====== Input ======

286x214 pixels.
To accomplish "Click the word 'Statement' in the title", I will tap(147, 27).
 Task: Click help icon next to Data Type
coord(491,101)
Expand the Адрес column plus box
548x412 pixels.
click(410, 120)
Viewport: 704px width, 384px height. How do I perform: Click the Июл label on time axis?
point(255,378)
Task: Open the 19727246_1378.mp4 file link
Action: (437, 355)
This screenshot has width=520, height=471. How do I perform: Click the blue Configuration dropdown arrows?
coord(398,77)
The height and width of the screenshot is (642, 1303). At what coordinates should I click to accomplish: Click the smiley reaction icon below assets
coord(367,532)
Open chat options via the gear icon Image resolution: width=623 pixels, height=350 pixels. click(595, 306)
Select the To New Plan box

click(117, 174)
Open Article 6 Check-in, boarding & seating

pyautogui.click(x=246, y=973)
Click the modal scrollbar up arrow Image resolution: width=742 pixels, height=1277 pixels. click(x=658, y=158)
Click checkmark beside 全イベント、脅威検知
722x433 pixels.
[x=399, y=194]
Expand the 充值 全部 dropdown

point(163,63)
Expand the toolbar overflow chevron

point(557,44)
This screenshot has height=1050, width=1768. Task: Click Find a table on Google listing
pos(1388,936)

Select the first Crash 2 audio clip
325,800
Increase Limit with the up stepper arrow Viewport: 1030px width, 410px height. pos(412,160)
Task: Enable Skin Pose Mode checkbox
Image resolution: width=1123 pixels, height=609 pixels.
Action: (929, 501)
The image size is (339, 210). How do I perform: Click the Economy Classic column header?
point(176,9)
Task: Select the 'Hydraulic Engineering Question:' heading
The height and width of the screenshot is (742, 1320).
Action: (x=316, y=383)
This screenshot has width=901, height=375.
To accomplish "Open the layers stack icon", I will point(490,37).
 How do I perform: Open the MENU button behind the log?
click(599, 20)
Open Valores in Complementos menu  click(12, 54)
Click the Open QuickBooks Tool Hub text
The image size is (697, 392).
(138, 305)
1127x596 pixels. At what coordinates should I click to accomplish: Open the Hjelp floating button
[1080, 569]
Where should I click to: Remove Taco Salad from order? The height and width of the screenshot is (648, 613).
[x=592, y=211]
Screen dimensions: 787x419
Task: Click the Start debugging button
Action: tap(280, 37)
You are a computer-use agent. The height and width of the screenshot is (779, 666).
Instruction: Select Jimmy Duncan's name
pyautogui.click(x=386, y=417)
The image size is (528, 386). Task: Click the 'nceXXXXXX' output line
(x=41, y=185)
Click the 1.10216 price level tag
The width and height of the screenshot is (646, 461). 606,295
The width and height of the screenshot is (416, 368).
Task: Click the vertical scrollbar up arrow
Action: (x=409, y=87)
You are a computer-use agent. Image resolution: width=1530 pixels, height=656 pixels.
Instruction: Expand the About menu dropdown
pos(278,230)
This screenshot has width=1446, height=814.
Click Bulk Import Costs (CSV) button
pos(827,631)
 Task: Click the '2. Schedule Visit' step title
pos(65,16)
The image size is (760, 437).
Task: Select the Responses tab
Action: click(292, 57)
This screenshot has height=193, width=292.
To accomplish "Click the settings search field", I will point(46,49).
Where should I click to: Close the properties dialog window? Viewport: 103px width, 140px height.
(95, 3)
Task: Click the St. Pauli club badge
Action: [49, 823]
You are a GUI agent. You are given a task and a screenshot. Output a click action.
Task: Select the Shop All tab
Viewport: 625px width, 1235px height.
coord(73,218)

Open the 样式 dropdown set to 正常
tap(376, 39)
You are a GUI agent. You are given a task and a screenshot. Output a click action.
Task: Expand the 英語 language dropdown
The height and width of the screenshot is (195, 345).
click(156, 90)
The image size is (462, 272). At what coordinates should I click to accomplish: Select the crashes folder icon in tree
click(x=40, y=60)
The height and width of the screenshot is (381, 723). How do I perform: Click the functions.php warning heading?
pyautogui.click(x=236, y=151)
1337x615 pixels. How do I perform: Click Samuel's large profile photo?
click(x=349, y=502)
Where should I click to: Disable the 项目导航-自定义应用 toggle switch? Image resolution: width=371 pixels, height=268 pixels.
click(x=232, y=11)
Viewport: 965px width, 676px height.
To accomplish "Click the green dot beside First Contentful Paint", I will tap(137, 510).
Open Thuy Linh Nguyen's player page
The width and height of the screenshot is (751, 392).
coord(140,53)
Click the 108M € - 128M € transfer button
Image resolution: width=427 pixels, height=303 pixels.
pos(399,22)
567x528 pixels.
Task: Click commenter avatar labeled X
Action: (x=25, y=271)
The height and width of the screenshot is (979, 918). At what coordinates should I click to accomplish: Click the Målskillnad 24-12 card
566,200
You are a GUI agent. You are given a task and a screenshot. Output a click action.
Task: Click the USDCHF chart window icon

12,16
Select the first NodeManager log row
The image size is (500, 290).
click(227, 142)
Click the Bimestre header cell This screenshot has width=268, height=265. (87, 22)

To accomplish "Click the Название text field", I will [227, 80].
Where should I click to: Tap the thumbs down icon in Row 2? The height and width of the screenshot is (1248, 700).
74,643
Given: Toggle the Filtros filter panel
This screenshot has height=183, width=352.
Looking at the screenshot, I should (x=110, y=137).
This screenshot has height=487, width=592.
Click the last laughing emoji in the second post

======

**What is required:**
What lines of the preceding data include the string "computer"? Pull them out.

**Output of the exercise:**
You are a computer-use agent. The height and width of the screenshot is (779, 666).
You are a computer-use agent. Image resolution: width=1530 pixels, height=656 pixels.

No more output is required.